• _REQUIRED WORK_
Check every line of the data below for the word "Expand" and say how many have it, without further comment.

• _Stored items from a collection_

----

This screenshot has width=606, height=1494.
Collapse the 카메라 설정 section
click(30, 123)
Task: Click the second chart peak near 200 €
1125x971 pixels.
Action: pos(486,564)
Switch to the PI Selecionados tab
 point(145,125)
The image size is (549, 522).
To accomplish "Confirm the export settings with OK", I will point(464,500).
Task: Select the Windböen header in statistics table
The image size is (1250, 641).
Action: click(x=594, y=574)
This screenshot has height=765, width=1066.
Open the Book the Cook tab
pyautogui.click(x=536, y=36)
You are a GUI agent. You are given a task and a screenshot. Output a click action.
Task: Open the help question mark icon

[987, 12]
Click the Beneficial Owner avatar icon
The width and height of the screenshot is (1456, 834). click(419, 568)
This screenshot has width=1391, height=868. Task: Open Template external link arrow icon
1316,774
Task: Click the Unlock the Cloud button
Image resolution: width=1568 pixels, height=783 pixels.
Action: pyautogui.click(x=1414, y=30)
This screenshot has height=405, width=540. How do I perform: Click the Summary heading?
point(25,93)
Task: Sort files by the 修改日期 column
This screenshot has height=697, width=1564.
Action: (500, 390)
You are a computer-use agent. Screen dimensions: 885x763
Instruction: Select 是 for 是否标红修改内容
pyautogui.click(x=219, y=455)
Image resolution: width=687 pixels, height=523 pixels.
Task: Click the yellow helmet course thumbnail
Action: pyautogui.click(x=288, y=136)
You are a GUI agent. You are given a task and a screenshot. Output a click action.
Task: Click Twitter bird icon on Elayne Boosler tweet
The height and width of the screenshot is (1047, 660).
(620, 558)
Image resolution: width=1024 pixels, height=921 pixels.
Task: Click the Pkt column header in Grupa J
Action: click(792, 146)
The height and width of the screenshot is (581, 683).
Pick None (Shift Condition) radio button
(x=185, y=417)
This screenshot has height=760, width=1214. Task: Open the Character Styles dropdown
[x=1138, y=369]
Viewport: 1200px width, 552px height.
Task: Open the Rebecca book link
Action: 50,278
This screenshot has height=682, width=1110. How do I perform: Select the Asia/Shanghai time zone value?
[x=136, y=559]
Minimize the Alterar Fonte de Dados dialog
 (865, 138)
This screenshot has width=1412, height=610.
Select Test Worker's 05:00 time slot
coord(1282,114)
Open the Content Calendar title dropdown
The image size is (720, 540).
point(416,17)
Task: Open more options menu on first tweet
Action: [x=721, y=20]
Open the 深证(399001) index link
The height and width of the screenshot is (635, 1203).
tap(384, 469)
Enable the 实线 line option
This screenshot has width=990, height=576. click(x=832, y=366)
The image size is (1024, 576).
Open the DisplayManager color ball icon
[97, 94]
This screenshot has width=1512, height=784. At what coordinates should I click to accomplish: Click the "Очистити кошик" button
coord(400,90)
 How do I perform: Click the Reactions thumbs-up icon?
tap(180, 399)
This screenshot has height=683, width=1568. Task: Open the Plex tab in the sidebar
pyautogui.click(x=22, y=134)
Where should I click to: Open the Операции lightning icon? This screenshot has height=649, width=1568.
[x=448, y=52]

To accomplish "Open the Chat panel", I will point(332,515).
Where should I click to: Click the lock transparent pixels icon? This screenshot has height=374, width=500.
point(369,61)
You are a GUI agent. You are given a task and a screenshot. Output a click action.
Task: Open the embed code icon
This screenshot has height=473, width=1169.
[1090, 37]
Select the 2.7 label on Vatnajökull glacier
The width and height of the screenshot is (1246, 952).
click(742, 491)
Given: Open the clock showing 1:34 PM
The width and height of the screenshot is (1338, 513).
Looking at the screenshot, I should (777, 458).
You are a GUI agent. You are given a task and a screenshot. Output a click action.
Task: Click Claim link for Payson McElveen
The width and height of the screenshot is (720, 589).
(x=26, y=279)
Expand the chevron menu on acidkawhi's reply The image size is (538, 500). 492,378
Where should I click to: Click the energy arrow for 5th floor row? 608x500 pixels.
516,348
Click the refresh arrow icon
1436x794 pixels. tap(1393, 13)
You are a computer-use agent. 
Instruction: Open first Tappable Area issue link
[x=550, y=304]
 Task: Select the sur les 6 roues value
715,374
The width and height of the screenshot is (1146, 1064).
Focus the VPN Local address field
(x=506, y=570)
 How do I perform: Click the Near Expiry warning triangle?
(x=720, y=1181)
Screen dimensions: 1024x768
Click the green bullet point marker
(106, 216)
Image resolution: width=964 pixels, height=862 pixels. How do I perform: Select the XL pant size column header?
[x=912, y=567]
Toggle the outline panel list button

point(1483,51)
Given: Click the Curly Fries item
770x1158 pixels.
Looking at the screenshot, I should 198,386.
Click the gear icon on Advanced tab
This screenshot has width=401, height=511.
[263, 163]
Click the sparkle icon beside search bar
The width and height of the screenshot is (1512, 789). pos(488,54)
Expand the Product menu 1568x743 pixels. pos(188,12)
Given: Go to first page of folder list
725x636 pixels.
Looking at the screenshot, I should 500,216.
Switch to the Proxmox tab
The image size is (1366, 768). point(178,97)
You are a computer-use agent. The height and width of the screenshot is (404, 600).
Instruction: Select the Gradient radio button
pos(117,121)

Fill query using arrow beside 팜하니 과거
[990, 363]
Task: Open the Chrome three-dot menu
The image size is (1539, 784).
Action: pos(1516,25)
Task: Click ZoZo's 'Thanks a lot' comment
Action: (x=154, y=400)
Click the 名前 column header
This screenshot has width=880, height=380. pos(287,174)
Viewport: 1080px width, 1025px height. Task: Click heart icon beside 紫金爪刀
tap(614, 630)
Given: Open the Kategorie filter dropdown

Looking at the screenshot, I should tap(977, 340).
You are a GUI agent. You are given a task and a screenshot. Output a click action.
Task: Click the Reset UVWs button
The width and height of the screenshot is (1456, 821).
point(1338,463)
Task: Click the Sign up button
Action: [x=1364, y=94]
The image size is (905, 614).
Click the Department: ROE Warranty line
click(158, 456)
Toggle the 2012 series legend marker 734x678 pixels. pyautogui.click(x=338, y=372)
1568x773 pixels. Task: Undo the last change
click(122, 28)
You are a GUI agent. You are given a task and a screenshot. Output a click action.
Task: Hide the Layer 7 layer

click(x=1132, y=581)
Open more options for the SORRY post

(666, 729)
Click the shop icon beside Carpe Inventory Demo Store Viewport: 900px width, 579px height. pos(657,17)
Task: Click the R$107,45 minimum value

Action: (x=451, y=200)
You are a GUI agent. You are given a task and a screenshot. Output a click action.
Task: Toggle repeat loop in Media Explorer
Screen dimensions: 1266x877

----

• _ANSWER SPACE_
2